Wednesday, October 18, 2006

One or two cheers, please, for Maureen Dowd -- she may the only pundit who's even starting to grasp the real nature of John McCain.

Here's today's Dowd column (free link). Dowd's jumping-off point is a recent front-page story in The New York Times:

Anne Kornblut wrote that two summers ago, on a Congressional trip to Estonia with Linsdey Graham and Susan Collins, Senator Clinton "astonished her traveling companions by suggesting that the group do what one does in the Baltics: hold a vodka-drinking contest. Delighted, the leader of the delegation, Senator John McCain, quickly agreed. The after-dinner drinks went so well -- memories are a bit hazy on who drank how much -- that Mr. McCain, an Arizona Republican, later told people how unexpectedly engaging he found Mrs. Clinton to be."

But then McCain went on Fox News and denied it ever happened. He went on The Tonight Show and did the same thing. His staff rebuffed Joshua Green of The Atlantic Monthly when he wanted to ask about it.

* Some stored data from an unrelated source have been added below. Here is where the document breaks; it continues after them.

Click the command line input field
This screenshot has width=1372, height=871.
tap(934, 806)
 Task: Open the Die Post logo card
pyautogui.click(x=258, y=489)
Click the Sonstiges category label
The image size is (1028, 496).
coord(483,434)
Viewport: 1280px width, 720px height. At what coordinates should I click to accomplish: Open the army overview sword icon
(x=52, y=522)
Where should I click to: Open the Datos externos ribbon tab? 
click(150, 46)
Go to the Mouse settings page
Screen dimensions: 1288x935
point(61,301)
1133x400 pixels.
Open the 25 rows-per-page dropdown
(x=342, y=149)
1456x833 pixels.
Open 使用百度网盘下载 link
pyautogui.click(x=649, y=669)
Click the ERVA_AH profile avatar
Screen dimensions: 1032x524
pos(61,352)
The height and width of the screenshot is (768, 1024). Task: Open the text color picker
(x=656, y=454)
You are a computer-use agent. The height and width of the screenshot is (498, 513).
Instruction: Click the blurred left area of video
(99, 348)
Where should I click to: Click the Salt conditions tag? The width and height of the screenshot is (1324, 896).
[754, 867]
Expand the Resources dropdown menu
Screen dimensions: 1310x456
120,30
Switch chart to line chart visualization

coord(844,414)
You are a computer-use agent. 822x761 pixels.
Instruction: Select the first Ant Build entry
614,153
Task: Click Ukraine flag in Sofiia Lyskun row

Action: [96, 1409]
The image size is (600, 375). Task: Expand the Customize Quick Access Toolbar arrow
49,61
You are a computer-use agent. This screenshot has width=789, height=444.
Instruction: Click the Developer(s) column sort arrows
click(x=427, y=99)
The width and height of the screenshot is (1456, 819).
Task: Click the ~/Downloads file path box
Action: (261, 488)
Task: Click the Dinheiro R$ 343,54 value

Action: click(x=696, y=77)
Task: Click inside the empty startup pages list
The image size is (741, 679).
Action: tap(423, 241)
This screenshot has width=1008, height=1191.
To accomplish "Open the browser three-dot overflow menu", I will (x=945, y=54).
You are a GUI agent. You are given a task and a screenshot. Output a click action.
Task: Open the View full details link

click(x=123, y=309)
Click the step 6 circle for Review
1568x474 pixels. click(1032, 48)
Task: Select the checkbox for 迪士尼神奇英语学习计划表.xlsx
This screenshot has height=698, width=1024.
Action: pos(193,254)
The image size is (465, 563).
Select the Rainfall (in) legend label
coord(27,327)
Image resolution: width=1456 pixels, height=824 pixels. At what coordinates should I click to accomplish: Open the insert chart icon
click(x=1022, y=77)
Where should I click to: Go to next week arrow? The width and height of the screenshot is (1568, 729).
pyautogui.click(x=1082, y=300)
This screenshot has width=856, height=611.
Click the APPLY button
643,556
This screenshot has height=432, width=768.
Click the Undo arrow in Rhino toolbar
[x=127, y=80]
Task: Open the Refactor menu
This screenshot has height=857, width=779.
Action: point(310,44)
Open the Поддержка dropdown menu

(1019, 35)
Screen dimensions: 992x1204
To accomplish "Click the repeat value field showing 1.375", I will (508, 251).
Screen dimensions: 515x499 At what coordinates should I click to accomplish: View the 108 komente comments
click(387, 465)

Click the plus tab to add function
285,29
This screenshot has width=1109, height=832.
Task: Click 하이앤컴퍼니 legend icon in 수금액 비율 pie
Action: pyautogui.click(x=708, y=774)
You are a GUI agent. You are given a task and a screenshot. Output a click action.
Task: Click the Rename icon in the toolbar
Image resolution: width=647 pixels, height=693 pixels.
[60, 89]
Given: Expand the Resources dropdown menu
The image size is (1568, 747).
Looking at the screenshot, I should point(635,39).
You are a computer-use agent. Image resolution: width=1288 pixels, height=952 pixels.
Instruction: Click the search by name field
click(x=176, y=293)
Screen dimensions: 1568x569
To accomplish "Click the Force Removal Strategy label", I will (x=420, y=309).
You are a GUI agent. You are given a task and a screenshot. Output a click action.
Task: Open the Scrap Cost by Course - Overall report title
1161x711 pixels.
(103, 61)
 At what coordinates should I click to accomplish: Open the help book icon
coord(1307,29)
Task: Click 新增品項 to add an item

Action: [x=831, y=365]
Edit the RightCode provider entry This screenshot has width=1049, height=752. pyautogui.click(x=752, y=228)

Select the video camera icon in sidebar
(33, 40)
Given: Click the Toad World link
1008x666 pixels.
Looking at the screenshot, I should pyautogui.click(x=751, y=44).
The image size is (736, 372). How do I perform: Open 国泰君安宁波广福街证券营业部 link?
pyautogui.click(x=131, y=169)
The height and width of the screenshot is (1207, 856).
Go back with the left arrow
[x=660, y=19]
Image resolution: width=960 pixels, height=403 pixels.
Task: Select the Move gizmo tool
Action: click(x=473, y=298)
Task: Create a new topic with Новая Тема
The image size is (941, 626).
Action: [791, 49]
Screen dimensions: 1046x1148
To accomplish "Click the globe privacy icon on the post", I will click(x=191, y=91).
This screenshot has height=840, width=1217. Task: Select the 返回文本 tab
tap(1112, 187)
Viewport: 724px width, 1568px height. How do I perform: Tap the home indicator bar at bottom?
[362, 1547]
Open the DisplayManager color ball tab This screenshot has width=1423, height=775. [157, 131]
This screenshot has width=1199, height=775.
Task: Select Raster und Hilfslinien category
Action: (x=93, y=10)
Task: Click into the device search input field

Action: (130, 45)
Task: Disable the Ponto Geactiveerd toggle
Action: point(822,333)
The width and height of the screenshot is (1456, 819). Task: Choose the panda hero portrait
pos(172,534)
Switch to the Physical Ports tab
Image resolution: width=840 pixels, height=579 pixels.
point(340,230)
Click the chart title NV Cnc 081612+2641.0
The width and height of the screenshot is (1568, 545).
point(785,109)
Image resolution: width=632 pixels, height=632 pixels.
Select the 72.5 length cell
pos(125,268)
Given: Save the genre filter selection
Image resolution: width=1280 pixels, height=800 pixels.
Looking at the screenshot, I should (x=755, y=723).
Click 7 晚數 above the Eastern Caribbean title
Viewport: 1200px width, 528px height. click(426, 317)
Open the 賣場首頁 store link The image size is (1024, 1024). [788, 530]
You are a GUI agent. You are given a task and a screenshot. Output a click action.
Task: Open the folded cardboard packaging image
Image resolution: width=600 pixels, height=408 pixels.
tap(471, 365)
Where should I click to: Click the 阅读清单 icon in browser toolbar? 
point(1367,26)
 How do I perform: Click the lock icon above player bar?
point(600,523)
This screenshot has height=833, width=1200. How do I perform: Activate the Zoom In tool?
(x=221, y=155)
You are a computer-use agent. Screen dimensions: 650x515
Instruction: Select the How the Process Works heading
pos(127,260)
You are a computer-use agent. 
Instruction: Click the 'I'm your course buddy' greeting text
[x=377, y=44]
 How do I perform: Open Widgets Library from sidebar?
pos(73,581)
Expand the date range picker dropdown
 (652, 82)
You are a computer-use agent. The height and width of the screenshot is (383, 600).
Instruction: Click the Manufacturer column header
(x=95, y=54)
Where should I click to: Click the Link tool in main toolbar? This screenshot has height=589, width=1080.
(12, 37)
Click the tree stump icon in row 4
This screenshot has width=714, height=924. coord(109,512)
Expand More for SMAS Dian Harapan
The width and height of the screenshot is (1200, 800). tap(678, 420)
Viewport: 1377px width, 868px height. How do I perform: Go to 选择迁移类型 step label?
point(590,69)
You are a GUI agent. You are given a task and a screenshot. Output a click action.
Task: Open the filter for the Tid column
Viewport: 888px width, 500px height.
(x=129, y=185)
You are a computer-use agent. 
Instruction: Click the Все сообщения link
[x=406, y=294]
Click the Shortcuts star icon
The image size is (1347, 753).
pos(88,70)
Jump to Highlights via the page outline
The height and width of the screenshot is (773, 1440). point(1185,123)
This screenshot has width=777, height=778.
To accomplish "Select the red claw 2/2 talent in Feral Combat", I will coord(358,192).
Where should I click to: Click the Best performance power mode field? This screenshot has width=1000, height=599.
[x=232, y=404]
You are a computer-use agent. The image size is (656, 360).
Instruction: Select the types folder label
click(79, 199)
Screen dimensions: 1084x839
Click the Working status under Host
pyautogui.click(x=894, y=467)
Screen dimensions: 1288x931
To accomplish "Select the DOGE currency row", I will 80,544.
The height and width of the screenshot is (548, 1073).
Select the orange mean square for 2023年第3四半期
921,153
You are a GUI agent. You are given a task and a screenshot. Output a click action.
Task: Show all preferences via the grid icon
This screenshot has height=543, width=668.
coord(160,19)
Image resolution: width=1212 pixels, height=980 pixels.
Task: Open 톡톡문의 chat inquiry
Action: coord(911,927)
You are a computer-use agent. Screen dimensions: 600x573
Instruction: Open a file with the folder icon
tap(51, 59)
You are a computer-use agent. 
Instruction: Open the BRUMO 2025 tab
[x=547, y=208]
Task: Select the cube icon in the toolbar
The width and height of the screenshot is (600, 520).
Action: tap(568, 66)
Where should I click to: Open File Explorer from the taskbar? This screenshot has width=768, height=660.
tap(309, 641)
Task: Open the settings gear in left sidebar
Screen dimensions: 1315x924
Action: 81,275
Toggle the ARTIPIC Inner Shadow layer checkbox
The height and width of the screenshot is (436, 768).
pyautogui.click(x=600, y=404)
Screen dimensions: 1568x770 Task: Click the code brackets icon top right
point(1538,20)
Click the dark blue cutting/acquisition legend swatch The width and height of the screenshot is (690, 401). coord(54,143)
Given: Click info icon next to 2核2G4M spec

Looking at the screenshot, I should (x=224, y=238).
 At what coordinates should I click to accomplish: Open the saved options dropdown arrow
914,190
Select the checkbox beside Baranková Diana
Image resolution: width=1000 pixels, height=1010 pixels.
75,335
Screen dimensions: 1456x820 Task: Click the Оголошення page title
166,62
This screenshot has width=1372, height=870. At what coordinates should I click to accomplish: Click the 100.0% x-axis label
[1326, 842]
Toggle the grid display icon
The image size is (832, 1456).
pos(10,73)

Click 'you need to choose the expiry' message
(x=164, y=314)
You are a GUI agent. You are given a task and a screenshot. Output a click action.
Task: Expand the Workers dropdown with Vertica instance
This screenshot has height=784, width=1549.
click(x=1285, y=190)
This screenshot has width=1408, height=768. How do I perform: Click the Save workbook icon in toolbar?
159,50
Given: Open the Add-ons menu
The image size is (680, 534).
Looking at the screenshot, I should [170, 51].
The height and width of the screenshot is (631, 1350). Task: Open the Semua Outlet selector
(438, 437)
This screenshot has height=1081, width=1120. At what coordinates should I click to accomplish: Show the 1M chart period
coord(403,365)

Then, however, Green ran into McCain -- and McCain confirmed that it happened.

"The Straight Talk Express," Dowd writes, "was swerving again."

Dowd asked McCain's people about it and was told there was drinking -- but "[i]t was not a drinking contest, the way you and I think of a drinking contest. John had two drinks."

So the vodka vivacity happened, but Mr. McCain's staff, eager to see the senator pander to what Jon Stewart called the "crazy-base world," put a stop to their boss's inviting Mrs. Clinton on trips. The former fighter jock and "scamp," as his mom called him, has become so lifeless and base-whipped that he is scared to be seen knocking back Stolis with a nice Methodist girl from the Midwest who wears crosses around her neck.

"John was not intentionally misleading," his person said. "The image a drinking contest sets up is not very pretty, and we're in serious times. The best thing he's done is to be collegial. You can do that by drinking, but it’s not a drinking contest. Is this splitting hairs?"

Actually, yeah. The once candid senator is starting to sound downright Clintonian with all this silly parsing and dissembling. I did not have drinks with that woman!


You've basically got it, Mo.

Look, John McCain and Hillary Clinton are a matched pair -- they seem to be their parties' front-runners for '08, yet they seem to be the most timid candidates in the race. I'd call them mirror images of each other, but that's not exactly the case, because both of them constantly worry about pleasing culturally conservative loonies who hate them and always will. And neither one of them as president will ever have the guts to defy these loonies.

If Dowd is making a start at seeing through the "straight talk" nonsense, that's more than I expected. I was afraid no pundit ever would; I'm still afraid no other pundit ever will.